Data for review
════════

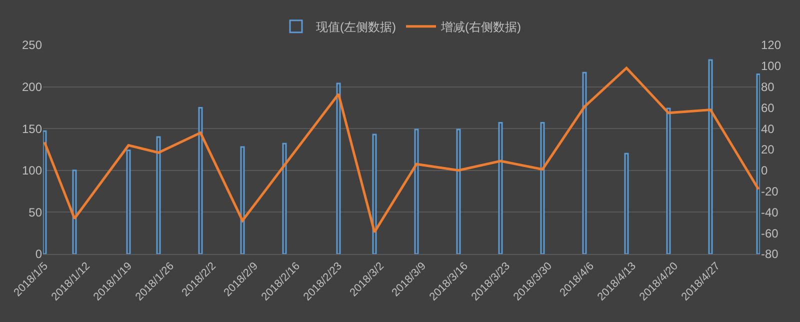 The image size is (800, 322). I want to click on y-tick-label: 150, so click(32, 129).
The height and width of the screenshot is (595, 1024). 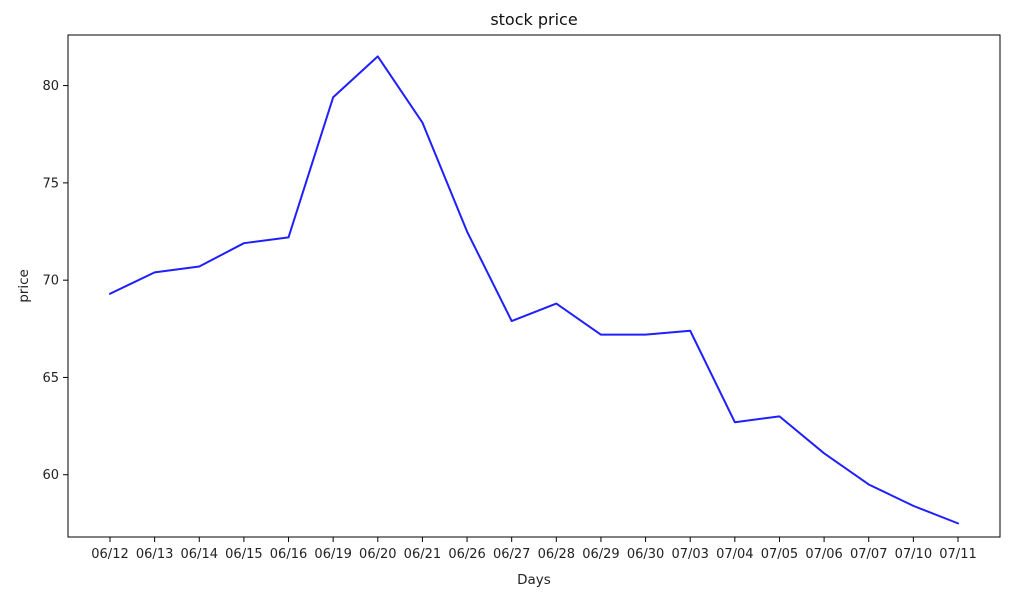 I want to click on x-tick-label: 06/12, so click(x=110, y=554).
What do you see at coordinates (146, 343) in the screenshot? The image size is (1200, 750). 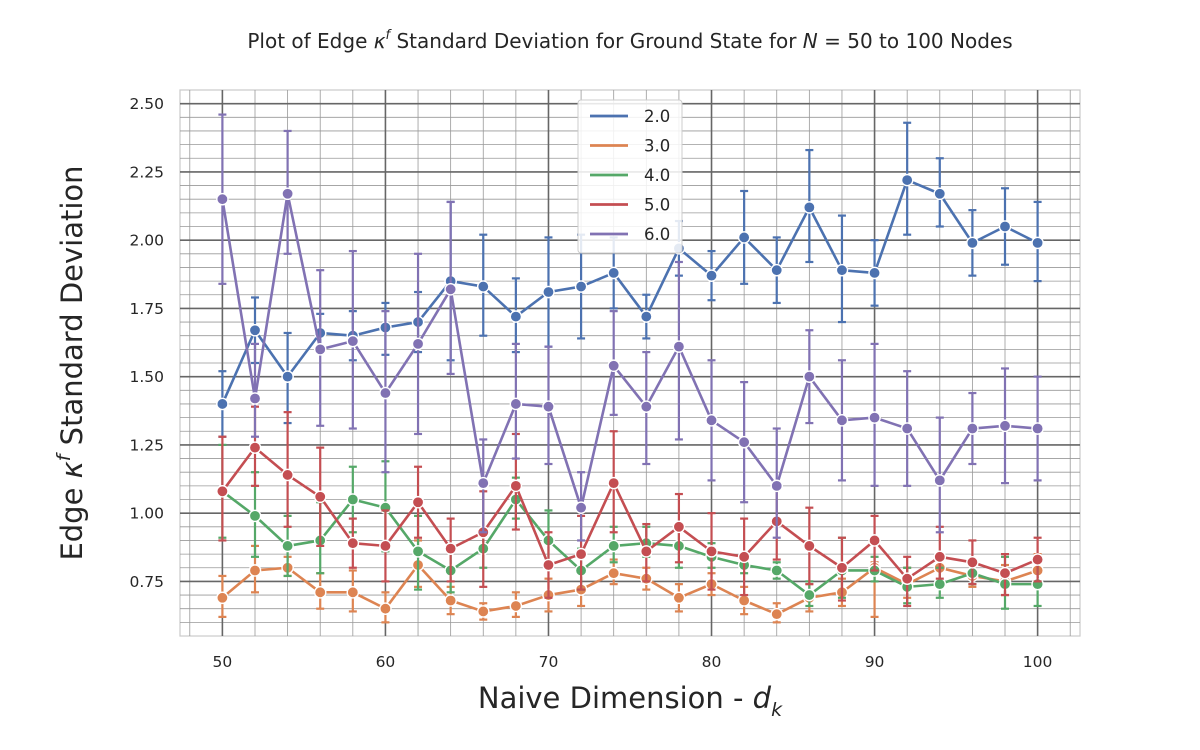 I see `y-axis-ticks: 0.75 1.00 1.25 1.50 1.75 2.00 2.25 2.50` at bounding box center [146, 343].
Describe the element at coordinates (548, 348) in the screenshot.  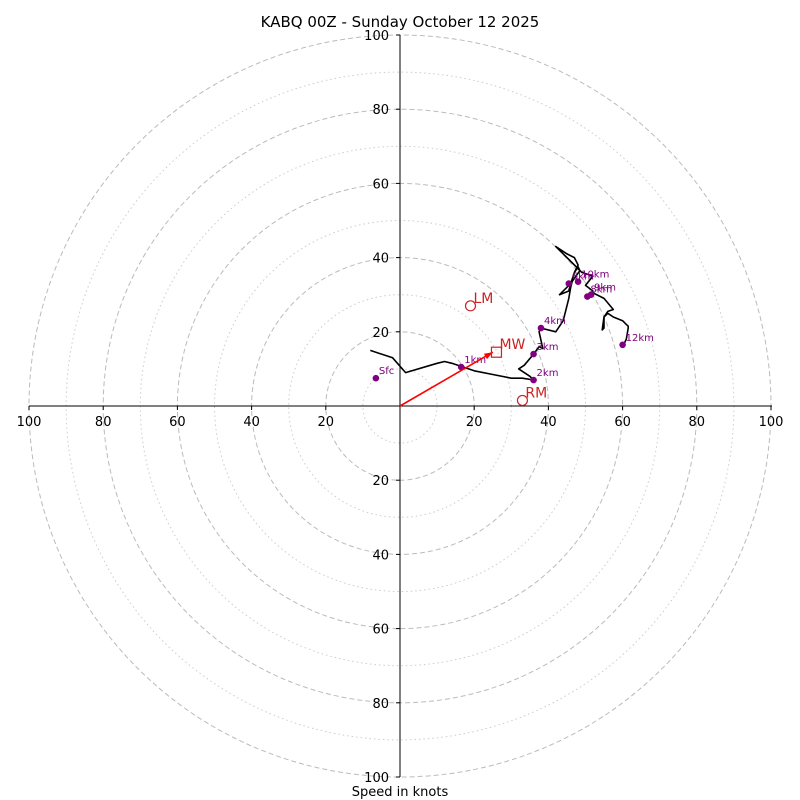
I see `height-label-3km: 3km` at that location.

════════

Task item
Return, word for word, the lines that start with the one containing "Describe the element" and run through the last line above, leaving out the pictures.

Answer box
Describe the element at coordinates (548, 348) in the screenshot.  
I see `height-label-3km: 3km` at that location.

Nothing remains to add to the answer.